Show all lines from the records below in which the string "preview" is present.
** SOURCE DATA follows **
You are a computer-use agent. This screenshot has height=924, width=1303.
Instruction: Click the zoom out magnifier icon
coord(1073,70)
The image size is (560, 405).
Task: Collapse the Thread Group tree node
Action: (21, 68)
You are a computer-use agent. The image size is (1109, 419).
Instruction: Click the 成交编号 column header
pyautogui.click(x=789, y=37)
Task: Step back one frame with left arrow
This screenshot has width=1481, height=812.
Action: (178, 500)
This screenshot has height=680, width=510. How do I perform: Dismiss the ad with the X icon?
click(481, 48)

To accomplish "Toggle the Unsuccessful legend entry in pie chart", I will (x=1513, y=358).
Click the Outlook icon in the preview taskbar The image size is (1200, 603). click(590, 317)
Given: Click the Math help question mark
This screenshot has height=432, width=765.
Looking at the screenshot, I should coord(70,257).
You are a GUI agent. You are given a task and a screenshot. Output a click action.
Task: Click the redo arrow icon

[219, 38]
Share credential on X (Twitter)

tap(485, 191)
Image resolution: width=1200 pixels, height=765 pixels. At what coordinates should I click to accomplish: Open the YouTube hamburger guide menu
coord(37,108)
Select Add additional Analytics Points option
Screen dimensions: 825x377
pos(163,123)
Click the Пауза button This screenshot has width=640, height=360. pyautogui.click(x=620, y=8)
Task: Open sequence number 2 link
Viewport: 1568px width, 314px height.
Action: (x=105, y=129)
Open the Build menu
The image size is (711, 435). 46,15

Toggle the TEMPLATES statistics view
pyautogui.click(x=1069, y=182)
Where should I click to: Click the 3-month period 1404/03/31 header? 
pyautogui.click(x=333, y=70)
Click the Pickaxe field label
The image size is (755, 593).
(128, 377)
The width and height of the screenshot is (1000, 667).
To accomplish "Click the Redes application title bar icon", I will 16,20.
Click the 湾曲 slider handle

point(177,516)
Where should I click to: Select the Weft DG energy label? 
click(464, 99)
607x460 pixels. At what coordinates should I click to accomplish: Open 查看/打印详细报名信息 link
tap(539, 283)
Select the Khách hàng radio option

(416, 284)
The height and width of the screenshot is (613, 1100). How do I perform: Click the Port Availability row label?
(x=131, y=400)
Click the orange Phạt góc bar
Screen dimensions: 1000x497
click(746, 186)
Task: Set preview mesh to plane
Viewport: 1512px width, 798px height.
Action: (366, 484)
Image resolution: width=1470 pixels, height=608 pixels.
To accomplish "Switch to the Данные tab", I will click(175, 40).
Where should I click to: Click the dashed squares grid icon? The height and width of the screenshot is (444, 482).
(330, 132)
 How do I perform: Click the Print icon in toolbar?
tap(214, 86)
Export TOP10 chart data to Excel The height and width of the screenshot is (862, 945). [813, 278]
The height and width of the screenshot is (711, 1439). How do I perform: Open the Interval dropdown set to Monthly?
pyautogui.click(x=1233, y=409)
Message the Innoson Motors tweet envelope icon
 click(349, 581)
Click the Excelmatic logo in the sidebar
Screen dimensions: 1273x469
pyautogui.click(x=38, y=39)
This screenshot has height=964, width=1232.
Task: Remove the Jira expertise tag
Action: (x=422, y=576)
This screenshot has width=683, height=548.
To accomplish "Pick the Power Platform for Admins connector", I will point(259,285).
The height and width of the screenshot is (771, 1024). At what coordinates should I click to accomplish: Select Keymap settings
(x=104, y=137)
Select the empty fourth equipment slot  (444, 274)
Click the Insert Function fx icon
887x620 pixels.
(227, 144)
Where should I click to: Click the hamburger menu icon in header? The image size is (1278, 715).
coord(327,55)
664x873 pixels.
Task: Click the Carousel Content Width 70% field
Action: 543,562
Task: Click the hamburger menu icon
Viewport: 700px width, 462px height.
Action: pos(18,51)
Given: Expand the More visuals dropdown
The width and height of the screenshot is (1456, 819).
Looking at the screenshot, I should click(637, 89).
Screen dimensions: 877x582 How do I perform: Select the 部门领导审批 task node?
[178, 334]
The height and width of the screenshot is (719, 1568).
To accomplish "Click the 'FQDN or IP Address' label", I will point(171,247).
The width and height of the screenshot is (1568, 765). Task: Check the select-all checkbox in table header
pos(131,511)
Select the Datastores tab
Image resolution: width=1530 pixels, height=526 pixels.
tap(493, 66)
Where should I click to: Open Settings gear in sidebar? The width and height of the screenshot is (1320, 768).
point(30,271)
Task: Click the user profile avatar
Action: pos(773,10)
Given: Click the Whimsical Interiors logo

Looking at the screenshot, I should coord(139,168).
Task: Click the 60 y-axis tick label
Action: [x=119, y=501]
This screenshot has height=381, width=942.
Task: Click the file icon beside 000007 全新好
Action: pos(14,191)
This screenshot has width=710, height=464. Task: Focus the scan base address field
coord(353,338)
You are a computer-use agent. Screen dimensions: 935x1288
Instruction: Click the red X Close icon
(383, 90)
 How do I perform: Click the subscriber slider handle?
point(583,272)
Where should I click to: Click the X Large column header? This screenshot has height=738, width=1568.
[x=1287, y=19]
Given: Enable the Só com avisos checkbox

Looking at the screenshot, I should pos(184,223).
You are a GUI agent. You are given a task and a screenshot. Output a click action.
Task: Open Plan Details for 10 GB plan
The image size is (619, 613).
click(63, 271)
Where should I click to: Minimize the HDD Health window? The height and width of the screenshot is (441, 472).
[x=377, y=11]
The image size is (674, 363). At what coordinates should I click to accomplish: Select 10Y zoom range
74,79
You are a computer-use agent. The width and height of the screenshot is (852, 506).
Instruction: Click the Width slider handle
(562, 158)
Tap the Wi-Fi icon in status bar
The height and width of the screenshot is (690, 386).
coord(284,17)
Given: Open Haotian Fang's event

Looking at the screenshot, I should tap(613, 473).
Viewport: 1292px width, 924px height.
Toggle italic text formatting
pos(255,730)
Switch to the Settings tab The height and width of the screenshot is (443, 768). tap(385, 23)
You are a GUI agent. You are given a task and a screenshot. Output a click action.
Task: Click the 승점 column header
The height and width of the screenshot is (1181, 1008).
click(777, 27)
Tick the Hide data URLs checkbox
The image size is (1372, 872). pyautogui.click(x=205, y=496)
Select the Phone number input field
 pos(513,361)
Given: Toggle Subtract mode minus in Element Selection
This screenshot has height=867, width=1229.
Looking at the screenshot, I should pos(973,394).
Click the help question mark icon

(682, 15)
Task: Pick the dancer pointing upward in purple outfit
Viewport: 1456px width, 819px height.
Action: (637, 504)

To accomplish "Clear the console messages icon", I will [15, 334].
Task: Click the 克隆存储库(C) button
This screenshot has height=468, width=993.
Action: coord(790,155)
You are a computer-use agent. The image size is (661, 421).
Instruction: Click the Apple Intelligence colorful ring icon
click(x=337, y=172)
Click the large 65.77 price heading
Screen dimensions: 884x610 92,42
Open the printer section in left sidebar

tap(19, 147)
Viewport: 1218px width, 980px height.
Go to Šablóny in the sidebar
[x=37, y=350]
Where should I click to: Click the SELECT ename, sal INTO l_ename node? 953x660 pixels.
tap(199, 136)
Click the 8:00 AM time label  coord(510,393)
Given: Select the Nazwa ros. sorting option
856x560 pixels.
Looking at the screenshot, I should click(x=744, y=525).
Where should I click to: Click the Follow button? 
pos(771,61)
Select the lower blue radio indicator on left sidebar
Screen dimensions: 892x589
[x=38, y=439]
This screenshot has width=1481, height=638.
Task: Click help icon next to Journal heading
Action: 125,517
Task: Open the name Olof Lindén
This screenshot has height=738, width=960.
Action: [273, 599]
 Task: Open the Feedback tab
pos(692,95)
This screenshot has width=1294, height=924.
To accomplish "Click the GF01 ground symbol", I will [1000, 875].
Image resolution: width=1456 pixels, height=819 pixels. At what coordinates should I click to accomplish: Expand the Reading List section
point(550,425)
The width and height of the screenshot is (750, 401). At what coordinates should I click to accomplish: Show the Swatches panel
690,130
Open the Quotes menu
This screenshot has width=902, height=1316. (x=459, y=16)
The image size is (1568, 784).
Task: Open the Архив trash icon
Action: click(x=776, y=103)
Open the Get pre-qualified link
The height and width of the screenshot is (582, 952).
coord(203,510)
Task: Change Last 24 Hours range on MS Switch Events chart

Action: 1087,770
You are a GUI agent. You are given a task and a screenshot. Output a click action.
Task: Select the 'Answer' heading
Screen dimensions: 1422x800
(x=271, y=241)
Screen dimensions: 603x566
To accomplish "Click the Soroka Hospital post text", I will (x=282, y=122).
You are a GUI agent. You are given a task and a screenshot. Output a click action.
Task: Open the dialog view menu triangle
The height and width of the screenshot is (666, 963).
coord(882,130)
** End of SOURCE DATA **
EXERCISE RESPONSE:
Click the Outlook icon in the preview taskbar The image size is (1200, 603). click(590, 317)
Task: Set preview mesh to plane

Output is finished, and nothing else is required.